では、今後についてであります。独り暮らしの高齢者などを中心に、接種したくてもできなかった市民は多くいるはずであります。特に独り暮らしの高齢者で、親族、近所付き合いが余りないような人は取り残されている可能性が高くなります。市役所が主体となって、接種を促す仕組みづくりが必要と考えます。佐倉市の独り暮らしの高齢者数をご教示ください。それらの方に対して接種の希望を聞く郵送物の発送などが必要と考えますが、佐倉市の見解を伺います。

執行部(市役所)回答

お答えいたします。

独り暮らしの高齢者につきましては、平成27年国勢調査によりますと、6,529人でございます。接種の希望を聞く郵送物の発送についてでございますが、新型コロナワクチン接種は任意接種であることから、接種クーポン券の発送によりワクチン接種に関する勧奨をした方について、再度接種の意思を確認する通知を送付することは考えておりません。
以上でございます。

髙橋質問

ありがとうございます。独り暮らしの高齢者は、なかなか情報を獲得する手段が他の方に比べれば相当少ないと思いますので、ぜひ時間が多少かかっても構わないので、このような措置をしていただければありがたいなと思います。

最後の質問です。高齢、基礎疾患者などの優先予約について、これは64歳以下の接種券の発送の件なのですけれども、優先順位をつけることには賛成です。とはいえ、接種券は、極力早く一斉発送すべきです。

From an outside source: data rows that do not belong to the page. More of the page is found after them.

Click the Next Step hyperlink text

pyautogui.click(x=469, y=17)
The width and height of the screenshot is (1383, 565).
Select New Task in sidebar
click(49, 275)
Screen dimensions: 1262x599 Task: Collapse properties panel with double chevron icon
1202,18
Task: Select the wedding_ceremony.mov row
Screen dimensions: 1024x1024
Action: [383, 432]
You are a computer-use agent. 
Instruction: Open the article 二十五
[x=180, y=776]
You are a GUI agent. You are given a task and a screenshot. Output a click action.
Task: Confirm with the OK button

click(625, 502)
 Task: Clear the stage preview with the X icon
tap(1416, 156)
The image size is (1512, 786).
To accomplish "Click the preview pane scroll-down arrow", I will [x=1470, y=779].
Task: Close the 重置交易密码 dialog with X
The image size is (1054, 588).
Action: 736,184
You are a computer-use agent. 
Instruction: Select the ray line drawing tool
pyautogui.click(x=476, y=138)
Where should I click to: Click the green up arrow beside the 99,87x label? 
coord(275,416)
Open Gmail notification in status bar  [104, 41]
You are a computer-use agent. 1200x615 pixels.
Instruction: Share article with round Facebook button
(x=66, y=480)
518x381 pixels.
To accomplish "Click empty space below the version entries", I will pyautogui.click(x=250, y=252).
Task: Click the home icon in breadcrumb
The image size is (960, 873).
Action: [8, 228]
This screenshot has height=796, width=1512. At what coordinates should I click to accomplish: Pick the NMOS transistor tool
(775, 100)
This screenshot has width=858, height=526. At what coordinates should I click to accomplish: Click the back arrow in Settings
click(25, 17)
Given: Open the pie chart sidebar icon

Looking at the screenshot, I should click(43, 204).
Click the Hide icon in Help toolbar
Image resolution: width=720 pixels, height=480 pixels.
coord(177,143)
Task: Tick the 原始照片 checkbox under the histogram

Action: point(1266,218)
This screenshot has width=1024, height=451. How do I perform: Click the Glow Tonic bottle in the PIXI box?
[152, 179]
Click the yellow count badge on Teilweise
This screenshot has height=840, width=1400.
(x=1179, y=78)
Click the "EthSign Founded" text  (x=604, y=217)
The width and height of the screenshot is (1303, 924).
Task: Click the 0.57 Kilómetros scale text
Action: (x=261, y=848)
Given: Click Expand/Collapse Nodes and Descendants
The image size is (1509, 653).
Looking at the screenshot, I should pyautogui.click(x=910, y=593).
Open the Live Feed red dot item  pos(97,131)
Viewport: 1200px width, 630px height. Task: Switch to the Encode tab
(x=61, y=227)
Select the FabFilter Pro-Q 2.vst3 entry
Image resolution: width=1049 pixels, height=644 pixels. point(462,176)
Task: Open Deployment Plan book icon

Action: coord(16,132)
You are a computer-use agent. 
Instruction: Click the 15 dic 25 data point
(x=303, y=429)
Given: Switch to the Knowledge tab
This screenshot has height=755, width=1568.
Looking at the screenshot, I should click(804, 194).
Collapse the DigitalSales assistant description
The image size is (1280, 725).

なぜならば、昨今報道にも多々ありますが、市民の手元に接種券を届けることが遅れた場合、現在設置されている国、県の大規模接種に申込みができないリスクがあるからです。また、国からの6月1日付の通知も早期一斉発送をする要請がなされているはずです。一斉発送したときの問題点は、どのようなことと考えているか伺います。私は一斉発送が必要と考えますが、市の見解を伺います。

執行部(市役所)回答

お答えいたします。

まず、一斉発送したときの問題点でございます。一斉発送した場合には、基礎疾患を有する方、高齢者施設等従事者の方が優先的に予約が取れない状況や、年齢等が接種対象に合致していなくても、誤って予約をしてしまうなどの混乱が生じることが想定されます。一斉発送が必要ということについての市の見解ですが、昨日、今朝の報道により、国の大規模接種会場で18歳から64歳の接種を行うことは承知しており、今後の国、県の動向を注視しまして検討します。

髙橋質問

ありがとうございました。本件は、確かに国の朝令暮改はありました。それは佐倉市を含め各基礎自治体は、大変なご苦労されたと思います。しかし、だからこそこのような事態の(変更を伴う)大きなかじ取りは、市民の負託を受けた市長しかできません。要望があったら、個別対応するというようなご答弁も先日あったかと思うのですけれども、これは市民が接種券を送ってくださいと市にお願いしなければならず、一手間をかけさせる必要がありますので、できれば一斉発送のほうがよいだろうなと思います。また、個別対応は役所側にもそれなりのマンパワーが必要になりますので、双方にとって負担となる手法かと思います。検討事項は多々あろうと思いますが、極力早いタイミングでの市長の一斉発送のご決断を期待しつつ、私の質問を終えさせていただきます。どうもありがとうございました。